Start of Block
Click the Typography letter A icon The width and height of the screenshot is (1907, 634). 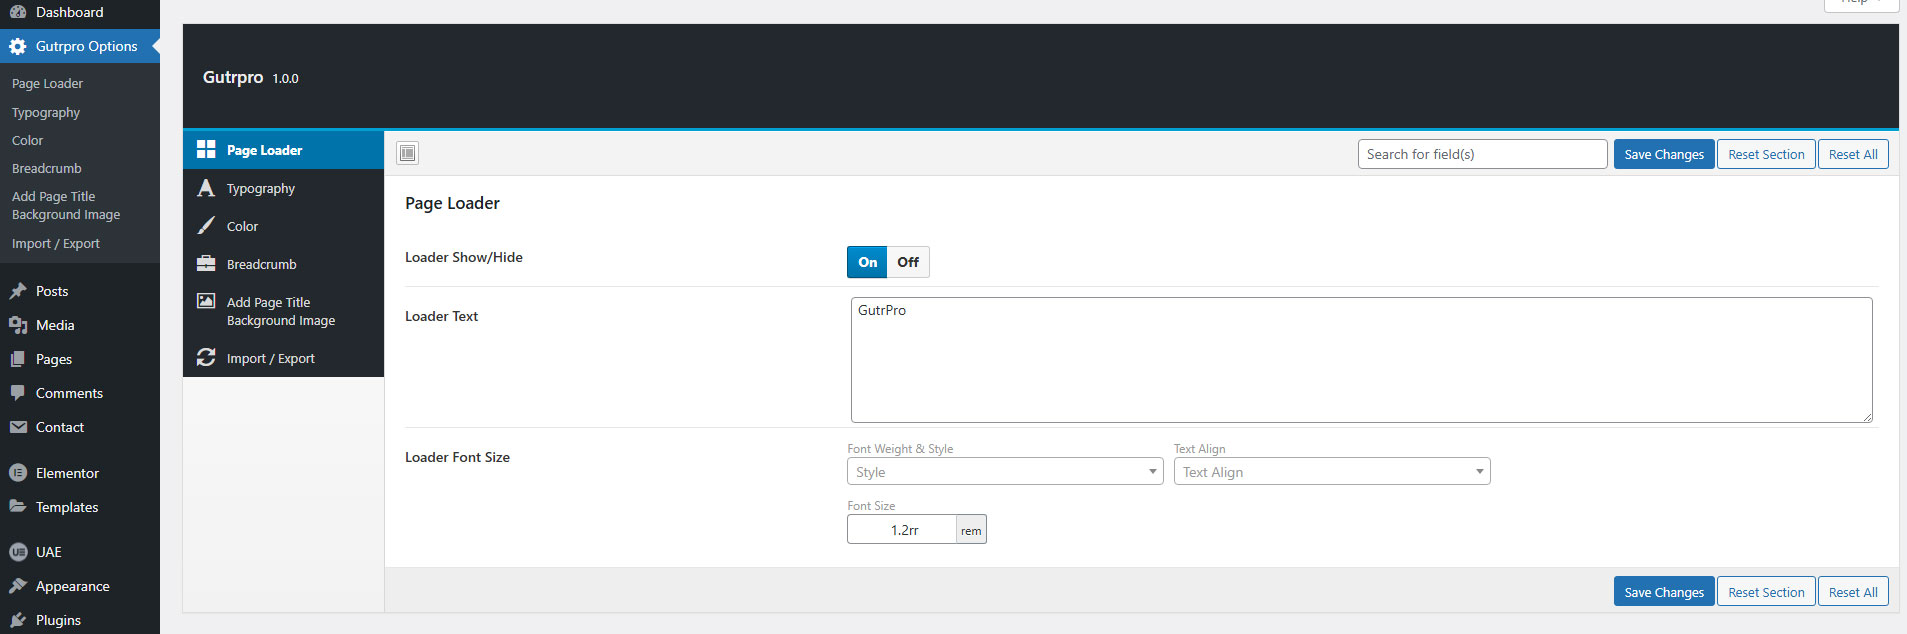tap(206, 188)
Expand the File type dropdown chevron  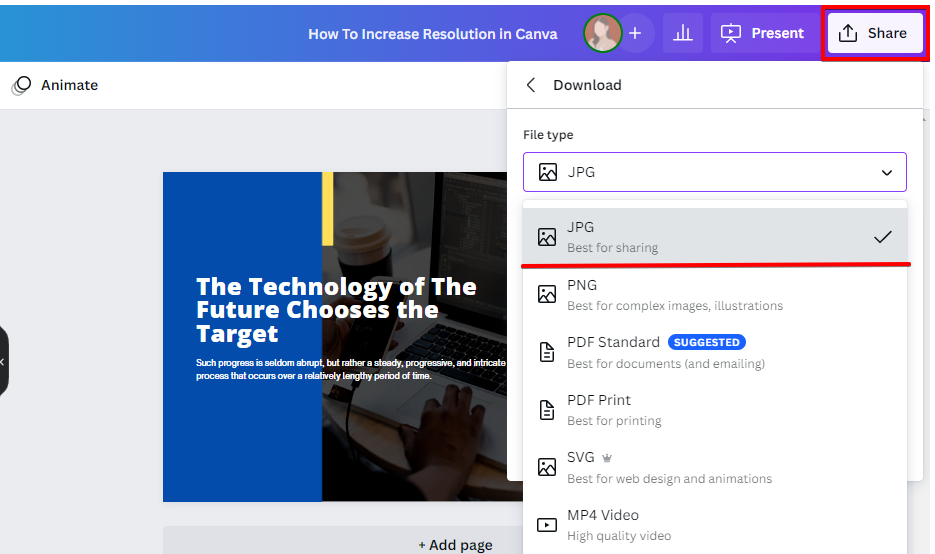tap(886, 172)
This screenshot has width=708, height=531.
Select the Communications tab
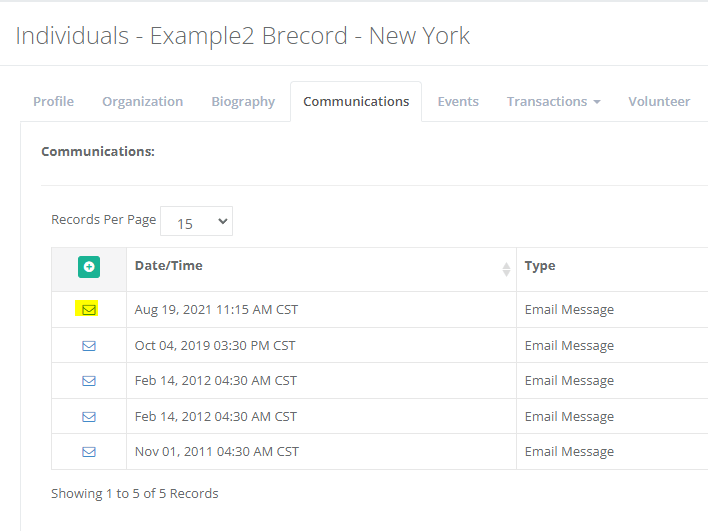tap(356, 102)
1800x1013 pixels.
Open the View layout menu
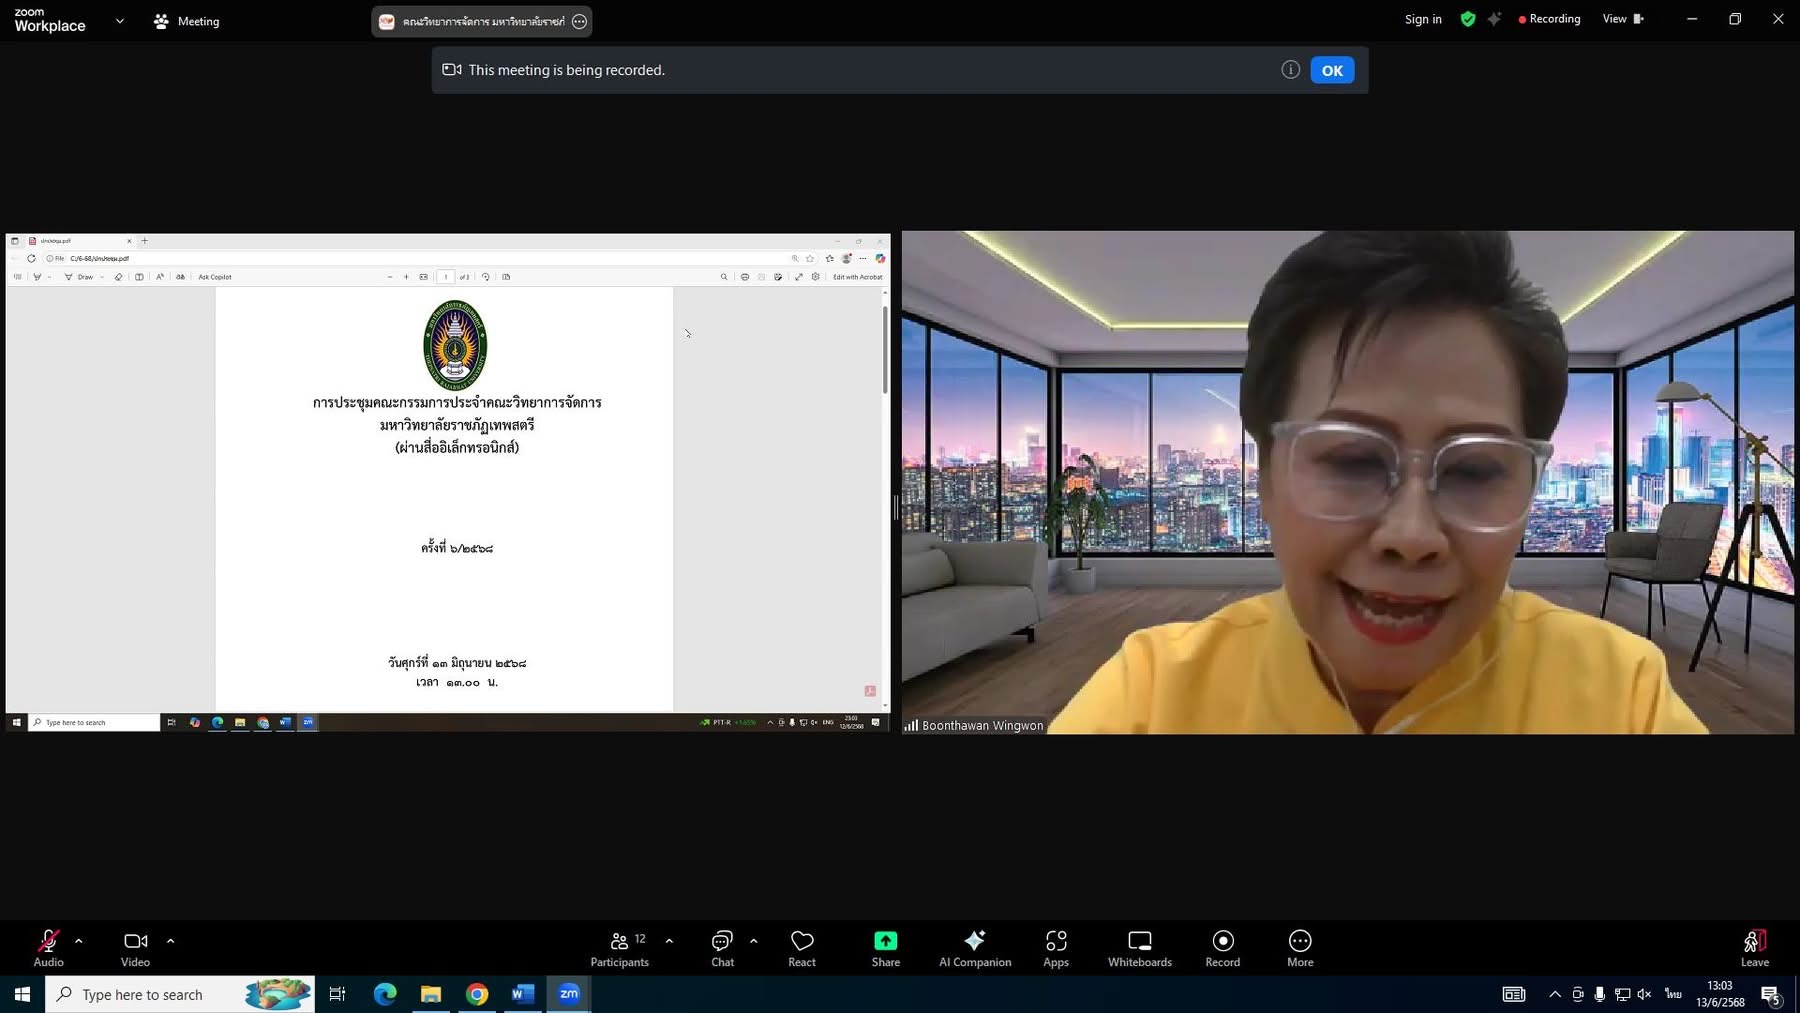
End of Block
THE PROBLEM ▸ Beginning at the line that contains "Select the Communications tab", retype each line of the data above through the very last one. Do not retype the pictures.

OUTPUT FOR THIS TASK ▸
Select the Communications tab
tap(356, 102)
1800x1013 pixels.
Open the View layout menu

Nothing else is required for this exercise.